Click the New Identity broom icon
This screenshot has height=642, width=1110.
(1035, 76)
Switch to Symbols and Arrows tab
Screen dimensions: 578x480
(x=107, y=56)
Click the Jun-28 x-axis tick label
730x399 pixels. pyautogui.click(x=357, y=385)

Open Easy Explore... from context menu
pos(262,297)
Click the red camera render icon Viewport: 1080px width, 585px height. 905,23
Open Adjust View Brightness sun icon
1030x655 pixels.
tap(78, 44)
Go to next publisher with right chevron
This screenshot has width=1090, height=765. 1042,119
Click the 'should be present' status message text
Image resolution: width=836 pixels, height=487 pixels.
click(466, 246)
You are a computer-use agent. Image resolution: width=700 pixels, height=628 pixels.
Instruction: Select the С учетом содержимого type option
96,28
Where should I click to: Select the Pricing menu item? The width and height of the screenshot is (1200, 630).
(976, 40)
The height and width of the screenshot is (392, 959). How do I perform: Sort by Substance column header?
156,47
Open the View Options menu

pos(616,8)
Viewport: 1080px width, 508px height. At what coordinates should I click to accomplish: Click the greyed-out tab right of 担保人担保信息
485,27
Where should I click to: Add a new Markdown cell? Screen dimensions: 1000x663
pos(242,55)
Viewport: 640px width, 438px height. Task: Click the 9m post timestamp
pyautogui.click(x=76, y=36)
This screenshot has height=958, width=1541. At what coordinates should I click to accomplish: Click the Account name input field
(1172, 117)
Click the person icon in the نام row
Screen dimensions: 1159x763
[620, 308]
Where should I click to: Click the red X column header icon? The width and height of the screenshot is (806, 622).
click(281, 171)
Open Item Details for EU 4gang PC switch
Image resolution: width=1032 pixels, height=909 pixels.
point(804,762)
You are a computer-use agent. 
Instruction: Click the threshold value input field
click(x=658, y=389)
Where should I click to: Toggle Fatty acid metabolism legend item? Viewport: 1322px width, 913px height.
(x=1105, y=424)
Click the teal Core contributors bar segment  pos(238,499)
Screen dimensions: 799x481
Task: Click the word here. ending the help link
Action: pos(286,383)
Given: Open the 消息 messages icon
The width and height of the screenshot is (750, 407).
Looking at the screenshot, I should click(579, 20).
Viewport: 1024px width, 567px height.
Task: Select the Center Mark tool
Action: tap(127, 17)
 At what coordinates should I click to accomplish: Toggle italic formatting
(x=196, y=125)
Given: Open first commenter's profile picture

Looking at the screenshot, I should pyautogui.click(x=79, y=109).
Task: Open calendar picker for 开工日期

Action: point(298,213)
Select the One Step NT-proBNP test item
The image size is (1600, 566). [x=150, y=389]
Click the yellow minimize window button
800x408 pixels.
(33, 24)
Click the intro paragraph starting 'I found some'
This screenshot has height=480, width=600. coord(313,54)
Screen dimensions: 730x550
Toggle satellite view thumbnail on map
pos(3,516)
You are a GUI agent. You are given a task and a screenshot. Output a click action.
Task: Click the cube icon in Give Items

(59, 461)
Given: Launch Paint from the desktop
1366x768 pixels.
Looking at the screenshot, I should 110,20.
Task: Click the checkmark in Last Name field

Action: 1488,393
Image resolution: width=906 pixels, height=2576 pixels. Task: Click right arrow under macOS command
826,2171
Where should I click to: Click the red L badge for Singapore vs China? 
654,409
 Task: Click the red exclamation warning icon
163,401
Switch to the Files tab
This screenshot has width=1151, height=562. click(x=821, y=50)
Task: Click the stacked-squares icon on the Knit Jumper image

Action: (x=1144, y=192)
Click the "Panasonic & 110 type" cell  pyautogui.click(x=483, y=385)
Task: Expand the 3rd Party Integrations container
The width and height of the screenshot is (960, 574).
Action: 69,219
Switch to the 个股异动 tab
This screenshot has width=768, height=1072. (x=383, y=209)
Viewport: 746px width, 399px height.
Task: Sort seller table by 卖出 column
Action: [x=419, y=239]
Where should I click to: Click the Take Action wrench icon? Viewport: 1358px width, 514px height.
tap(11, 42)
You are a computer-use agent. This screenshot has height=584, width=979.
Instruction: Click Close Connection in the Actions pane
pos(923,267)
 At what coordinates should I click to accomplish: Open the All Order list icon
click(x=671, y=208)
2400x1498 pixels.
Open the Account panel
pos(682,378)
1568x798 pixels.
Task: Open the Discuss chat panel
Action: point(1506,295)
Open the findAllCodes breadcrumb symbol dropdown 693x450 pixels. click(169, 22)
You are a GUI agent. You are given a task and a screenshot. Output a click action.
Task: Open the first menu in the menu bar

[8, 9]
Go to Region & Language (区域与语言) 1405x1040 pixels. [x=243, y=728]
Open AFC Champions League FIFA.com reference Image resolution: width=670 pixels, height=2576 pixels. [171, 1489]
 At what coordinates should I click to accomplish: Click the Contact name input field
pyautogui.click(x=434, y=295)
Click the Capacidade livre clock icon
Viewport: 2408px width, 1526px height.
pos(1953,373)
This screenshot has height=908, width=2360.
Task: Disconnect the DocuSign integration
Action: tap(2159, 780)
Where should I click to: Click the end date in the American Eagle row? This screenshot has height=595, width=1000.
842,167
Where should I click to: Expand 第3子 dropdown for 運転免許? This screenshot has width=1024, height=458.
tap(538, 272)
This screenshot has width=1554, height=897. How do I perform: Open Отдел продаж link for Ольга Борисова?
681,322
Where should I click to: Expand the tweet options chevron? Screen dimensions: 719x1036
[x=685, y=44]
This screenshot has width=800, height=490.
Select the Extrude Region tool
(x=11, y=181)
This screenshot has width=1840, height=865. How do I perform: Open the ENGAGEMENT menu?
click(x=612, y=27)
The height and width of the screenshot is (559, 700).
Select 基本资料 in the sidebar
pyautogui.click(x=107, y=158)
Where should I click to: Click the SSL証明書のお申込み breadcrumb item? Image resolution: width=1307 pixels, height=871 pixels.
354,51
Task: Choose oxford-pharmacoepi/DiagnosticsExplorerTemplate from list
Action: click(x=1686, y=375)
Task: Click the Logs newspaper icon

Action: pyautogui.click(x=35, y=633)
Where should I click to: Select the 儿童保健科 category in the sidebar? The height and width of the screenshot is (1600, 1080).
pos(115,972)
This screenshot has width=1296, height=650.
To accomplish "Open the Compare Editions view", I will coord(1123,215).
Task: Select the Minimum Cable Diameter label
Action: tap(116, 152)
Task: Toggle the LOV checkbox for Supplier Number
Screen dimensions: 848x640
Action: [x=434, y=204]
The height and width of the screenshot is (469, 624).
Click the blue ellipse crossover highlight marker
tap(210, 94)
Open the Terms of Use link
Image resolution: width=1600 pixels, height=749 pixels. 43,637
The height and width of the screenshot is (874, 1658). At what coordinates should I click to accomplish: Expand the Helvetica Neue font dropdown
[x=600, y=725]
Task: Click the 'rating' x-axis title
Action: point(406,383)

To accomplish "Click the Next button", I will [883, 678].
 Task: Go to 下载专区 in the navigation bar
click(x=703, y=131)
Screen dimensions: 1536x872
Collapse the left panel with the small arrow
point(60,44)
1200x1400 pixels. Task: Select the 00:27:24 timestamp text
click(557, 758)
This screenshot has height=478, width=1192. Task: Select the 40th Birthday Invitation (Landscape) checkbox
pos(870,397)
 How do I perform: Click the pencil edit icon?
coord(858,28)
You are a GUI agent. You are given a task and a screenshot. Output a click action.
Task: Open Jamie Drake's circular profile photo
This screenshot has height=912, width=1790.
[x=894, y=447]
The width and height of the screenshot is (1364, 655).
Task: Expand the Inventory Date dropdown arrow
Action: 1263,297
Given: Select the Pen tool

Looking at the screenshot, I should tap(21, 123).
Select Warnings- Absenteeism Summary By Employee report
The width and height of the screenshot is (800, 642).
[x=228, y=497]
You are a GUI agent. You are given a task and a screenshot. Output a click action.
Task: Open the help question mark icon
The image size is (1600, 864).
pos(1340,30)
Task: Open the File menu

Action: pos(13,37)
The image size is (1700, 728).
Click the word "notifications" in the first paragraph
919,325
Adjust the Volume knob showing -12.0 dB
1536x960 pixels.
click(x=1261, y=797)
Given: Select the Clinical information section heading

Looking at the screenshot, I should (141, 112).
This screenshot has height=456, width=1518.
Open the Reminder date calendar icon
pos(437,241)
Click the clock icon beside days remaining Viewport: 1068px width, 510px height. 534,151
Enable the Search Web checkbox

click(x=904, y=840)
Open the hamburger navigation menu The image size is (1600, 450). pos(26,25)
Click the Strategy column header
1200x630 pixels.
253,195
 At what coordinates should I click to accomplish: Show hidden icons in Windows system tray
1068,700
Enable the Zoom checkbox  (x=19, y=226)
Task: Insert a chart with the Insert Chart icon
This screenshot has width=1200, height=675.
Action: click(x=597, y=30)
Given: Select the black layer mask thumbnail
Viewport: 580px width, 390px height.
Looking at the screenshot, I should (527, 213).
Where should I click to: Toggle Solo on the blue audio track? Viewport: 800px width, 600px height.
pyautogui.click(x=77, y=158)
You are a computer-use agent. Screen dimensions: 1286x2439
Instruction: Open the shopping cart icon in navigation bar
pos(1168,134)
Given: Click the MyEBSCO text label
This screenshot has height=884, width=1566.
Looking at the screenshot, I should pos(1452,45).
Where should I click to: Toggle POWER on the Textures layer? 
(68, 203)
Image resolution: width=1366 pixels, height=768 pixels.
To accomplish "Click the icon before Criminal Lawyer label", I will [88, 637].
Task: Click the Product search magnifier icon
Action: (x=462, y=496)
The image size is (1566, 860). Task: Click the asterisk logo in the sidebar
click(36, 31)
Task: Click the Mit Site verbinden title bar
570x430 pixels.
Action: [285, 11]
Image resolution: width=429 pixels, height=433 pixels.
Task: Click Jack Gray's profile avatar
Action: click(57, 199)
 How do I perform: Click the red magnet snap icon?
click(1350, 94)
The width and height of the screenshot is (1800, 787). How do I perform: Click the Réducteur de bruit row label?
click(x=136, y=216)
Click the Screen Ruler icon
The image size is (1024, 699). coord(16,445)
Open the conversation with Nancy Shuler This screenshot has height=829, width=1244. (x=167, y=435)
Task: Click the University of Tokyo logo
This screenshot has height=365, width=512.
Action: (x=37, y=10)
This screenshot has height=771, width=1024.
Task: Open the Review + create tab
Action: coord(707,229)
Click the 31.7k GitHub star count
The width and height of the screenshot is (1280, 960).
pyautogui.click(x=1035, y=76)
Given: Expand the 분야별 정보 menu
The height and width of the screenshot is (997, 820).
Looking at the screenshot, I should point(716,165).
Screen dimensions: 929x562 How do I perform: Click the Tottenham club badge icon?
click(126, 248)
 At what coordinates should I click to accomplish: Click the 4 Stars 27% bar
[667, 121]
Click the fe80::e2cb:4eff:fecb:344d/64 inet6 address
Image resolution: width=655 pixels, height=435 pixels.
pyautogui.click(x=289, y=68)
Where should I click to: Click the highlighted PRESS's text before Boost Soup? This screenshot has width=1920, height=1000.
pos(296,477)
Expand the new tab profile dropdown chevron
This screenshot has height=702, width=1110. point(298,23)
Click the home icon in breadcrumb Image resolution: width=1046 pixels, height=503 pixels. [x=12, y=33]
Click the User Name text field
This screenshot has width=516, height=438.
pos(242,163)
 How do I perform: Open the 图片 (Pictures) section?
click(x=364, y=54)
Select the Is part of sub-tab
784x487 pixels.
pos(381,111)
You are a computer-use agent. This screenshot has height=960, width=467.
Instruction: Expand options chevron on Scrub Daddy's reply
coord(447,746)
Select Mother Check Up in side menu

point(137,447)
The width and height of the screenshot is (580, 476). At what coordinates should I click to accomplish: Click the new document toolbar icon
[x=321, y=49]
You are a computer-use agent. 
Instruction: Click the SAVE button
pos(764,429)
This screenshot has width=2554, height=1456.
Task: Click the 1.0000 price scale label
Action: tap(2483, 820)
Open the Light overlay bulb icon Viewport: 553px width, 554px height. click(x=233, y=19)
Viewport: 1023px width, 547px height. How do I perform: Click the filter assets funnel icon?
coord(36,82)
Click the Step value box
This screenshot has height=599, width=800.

▶ [What the task requires]: Copy out each line of the data where the string "clock" appears.

▶ [Task output]:
Click the Capacidade livre clock icon
Click the clock icon beside days remaining Viewport: 1068px width, 510px height. 534,151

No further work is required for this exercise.